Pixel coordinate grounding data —
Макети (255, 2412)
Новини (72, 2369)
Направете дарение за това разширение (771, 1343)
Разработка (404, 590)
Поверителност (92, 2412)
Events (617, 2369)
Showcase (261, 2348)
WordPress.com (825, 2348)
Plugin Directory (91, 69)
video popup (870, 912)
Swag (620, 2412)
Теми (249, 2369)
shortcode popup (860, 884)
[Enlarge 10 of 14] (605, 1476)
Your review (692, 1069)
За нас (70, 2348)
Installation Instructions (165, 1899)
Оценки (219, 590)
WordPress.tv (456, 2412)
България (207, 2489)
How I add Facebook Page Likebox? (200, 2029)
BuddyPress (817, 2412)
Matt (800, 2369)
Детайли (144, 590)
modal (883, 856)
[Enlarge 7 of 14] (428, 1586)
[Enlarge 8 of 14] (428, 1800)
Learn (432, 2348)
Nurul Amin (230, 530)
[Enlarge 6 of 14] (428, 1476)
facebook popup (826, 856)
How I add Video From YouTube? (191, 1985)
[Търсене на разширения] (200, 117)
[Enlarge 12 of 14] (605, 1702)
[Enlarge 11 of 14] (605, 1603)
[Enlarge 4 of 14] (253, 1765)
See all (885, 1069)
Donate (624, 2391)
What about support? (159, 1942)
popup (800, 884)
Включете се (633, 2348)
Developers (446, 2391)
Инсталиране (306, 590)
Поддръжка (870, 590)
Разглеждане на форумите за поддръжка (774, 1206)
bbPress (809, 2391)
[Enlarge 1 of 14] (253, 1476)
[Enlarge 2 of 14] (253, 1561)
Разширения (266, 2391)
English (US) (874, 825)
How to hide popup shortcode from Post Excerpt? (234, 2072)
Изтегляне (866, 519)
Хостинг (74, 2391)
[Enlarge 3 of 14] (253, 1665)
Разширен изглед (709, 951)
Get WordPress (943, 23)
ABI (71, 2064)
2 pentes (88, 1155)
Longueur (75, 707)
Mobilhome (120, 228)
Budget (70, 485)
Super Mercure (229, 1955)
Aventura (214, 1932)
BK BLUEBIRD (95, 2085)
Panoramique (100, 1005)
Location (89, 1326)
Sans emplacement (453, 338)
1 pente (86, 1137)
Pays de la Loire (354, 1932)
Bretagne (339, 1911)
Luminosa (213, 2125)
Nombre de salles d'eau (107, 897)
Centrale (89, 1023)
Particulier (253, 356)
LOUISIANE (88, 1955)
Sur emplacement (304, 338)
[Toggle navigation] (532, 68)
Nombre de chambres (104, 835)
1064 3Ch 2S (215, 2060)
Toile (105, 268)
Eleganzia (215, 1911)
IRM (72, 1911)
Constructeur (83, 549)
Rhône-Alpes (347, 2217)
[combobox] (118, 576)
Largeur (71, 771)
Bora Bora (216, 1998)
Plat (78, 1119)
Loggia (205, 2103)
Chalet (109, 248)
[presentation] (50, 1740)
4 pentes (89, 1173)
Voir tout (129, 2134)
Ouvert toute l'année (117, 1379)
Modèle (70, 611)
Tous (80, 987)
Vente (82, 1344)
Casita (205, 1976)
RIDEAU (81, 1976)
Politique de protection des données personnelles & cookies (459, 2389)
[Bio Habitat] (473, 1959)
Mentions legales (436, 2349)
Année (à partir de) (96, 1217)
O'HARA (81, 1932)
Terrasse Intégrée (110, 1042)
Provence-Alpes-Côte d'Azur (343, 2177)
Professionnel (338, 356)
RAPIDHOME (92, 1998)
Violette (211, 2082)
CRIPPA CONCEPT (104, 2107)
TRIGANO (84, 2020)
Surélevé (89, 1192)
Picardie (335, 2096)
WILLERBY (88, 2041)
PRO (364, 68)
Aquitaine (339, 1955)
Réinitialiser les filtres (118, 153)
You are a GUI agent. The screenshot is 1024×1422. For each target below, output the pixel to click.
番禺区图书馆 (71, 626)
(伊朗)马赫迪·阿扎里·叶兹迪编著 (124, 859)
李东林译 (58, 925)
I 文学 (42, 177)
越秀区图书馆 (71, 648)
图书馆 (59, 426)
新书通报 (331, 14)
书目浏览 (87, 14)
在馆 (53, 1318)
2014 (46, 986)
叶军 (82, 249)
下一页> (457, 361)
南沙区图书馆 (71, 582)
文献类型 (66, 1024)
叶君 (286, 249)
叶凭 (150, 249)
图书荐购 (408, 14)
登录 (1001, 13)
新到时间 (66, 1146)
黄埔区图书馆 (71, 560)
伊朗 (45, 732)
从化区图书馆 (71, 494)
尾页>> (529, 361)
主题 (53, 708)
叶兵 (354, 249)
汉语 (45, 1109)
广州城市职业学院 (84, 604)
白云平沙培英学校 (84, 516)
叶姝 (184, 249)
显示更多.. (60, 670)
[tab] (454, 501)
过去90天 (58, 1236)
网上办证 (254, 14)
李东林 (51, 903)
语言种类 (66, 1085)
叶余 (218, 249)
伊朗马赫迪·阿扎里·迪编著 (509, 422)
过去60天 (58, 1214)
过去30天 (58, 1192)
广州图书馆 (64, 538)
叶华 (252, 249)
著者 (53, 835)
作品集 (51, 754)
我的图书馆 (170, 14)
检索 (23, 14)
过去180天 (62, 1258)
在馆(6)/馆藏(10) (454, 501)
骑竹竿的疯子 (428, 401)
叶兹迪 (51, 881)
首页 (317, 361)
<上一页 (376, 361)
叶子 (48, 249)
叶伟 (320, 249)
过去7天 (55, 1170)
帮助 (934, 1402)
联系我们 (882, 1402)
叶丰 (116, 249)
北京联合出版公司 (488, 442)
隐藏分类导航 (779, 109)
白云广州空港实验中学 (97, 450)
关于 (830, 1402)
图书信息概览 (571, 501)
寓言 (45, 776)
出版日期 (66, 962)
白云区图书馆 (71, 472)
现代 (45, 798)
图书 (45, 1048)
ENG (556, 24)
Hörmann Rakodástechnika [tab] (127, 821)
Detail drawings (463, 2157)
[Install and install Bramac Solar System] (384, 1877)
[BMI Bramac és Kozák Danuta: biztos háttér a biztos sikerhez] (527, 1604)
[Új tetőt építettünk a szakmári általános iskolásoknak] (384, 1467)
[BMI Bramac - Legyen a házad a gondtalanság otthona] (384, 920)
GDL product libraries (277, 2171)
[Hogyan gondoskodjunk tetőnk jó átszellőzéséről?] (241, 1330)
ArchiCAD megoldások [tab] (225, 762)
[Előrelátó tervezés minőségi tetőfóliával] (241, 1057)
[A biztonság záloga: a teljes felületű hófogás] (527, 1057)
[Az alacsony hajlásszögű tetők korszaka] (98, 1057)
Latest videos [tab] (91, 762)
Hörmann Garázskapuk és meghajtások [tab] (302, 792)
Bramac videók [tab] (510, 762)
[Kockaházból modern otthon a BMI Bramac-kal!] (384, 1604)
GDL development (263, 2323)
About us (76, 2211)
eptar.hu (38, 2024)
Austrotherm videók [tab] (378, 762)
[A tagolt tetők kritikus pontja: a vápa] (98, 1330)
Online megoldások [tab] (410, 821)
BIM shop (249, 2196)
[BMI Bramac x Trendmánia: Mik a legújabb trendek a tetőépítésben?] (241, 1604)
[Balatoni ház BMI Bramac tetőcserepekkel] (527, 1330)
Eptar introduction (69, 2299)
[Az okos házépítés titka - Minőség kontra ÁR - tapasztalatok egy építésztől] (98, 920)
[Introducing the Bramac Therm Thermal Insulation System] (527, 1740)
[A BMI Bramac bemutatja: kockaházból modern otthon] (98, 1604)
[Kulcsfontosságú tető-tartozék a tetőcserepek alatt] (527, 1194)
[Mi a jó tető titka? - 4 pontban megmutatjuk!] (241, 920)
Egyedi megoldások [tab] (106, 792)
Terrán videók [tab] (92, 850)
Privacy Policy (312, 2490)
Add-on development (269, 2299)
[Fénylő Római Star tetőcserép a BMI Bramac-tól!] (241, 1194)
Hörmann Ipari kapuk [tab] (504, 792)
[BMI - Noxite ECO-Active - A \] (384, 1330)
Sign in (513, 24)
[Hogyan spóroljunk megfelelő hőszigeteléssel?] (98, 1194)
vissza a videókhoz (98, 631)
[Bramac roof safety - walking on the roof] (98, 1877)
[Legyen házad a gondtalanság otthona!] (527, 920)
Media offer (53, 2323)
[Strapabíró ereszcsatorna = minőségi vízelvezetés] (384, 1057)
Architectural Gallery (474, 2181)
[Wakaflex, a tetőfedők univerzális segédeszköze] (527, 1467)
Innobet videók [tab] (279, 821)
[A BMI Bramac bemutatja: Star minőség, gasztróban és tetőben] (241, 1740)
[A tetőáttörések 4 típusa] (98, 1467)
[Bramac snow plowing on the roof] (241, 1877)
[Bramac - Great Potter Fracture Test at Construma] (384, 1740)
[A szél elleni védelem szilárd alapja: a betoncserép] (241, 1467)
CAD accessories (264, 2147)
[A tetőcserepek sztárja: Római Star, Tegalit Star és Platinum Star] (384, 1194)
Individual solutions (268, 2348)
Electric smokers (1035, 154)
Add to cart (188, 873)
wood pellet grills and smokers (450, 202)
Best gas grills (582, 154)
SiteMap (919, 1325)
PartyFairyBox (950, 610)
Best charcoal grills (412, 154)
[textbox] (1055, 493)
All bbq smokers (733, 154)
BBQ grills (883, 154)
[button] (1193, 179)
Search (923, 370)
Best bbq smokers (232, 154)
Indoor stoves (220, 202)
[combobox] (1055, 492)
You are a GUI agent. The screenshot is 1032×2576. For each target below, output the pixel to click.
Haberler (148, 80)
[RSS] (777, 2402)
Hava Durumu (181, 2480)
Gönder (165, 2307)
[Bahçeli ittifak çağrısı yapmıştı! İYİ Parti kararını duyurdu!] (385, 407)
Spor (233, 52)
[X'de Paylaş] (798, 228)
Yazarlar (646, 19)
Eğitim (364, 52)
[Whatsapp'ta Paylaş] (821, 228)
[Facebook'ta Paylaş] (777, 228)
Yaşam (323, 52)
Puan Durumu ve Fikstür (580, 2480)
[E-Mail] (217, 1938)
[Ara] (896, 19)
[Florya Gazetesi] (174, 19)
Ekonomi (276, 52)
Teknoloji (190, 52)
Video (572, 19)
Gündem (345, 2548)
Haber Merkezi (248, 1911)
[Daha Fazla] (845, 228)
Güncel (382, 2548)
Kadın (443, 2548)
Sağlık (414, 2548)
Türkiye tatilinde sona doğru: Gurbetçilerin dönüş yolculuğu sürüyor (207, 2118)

TASK STATEMENT — Having output the line that contains "Pays de la Loire (354, 1932)", stop. Every line before it, back to the first line of the data, must be reproduced exactly.

ANSWER AREA —
Макети (255, 2412)
Новини (72, 2369)
Направете дарение за това разширение (771, 1343)
Разработка (404, 590)
Поверителност (92, 2412)
Events (617, 2369)
Showcase (261, 2348)
WordPress.com (825, 2348)
Plugin Directory (91, 69)
video popup (870, 912)
Swag (620, 2412)
Теми (249, 2369)
shortcode popup (860, 884)
[Enlarge 10 of 14] (605, 1476)
Your review (692, 1069)
За нас (70, 2348)
Installation Instructions (165, 1899)
Оценки (219, 590)
WordPress.tv (456, 2412)
България (207, 2489)
How I add Facebook Page Likebox? (200, 2029)
BuddyPress (817, 2412)
Matt (800, 2369)
Детайли (144, 590)
modal (883, 856)
[Enlarge 7 of 14] (428, 1586)
[Enlarge 8 of 14] (428, 1800)
Learn (432, 2348)
Nurul Amin (230, 530)
[Enlarge 6 of 14] (428, 1476)
facebook popup (826, 856)
How I add Video From YouTube? (191, 1985)
[Търсене на разширения] (200, 117)
[Enlarge 12 of 14] (605, 1702)
[Enlarge 11 of 14] (605, 1603)
[Enlarge 4 of 14] (253, 1765)
See all (885, 1069)
Donate (624, 2391)
What about support? (159, 1942)
popup (800, 884)
Включете се (633, 2348)
Developers (446, 2391)
Инсталиране (306, 590)
Поддръжка (870, 590)
Разглеждане на форумите за поддръжка (774, 1206)
bbPress (809, 2391)
[Enlarge 1 of 14] (253, 1476)
[Enlarge 2 of 14] (253, 1561)
Разширения (266, 2391)
English (US) (874, 825)
How to hide popup shortcode from Post Excerpt? (234, 2072)
Изтегляне (866, 519)
Хостинг (74, 2391)
[Enlarge 3 of 14] (253, 1665)
Разширен изглед (709, 951)
Get WordPress (943, 23)
ABI (71, 2064)
2 pentes (88, 1155)
Longueur (75, 707)
Mobilhome (120, 228)
Budget (70, 485)
Super Mercure (229, 1955)
Aventura (214, 1932)
BK BLUEBIRD (95, 2085)
Panoramique (100, 1005)
Location (89, 1326)
Sans emplacement (453, 338)
1 pente (86, 1137)
Pays de la Loire (354, 1932)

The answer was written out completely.